## Try it
The result should be every line of the listing that holds the word "will".
^^^^^^^^^^^^^^^^
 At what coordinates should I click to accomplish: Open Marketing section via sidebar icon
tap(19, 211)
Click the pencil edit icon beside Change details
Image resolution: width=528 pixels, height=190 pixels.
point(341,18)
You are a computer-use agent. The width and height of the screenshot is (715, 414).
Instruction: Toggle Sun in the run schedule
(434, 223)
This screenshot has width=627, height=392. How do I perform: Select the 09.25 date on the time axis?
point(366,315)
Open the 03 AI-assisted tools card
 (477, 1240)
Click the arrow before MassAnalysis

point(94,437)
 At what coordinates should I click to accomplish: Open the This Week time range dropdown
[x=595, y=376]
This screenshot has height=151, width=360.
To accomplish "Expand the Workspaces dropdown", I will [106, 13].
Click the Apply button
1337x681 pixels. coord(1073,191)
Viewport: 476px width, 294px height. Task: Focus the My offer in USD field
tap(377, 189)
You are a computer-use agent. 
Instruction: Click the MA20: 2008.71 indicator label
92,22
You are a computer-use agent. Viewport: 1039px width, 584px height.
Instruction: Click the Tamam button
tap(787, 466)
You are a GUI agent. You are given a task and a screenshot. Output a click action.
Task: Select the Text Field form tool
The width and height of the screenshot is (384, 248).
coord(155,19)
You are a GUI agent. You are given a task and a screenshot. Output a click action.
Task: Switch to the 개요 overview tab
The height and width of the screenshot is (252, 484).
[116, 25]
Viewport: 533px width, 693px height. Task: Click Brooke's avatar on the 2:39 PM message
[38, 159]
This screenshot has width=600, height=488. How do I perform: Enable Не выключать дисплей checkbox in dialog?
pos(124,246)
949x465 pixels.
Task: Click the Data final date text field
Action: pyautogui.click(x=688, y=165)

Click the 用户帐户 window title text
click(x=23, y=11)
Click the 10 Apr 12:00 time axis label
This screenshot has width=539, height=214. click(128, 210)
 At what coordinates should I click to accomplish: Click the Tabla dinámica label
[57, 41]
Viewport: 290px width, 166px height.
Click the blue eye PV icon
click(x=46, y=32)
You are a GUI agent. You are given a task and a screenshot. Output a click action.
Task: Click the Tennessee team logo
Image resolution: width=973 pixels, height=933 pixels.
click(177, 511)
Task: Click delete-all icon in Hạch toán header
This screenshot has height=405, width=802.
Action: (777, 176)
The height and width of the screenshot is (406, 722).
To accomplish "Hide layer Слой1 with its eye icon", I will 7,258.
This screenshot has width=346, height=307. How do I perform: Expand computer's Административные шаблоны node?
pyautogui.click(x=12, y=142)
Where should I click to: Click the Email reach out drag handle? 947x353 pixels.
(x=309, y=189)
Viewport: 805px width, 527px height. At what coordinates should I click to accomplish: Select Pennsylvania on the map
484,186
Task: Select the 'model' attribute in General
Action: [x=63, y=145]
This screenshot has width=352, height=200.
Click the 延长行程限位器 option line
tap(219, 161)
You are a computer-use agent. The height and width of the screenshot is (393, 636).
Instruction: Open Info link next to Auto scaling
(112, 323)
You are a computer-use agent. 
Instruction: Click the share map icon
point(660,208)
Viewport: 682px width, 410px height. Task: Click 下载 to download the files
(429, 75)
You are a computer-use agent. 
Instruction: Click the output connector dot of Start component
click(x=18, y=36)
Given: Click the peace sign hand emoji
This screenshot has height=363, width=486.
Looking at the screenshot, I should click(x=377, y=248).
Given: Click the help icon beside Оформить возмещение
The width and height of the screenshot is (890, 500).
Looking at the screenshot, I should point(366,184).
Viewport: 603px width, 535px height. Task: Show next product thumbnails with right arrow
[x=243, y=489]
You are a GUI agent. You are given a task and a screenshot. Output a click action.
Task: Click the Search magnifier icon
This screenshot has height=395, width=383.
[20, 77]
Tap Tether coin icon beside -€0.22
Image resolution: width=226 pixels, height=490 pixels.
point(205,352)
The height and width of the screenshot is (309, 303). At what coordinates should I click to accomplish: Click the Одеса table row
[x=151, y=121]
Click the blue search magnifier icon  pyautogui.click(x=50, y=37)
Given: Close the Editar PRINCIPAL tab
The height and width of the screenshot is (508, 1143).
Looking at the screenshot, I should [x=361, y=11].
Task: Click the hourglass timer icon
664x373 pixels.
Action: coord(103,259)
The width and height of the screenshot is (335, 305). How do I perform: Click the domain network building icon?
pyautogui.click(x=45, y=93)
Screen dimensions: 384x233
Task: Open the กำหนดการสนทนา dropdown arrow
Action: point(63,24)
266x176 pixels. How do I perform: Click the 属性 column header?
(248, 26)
^^^^^^^^^^^^^^^^
## Response below
To accomplish "Expand the Workspaces dropdown", I will [106, 13].
To accomplish "Hide layer Слой1 with its eye icon", I will 7,258.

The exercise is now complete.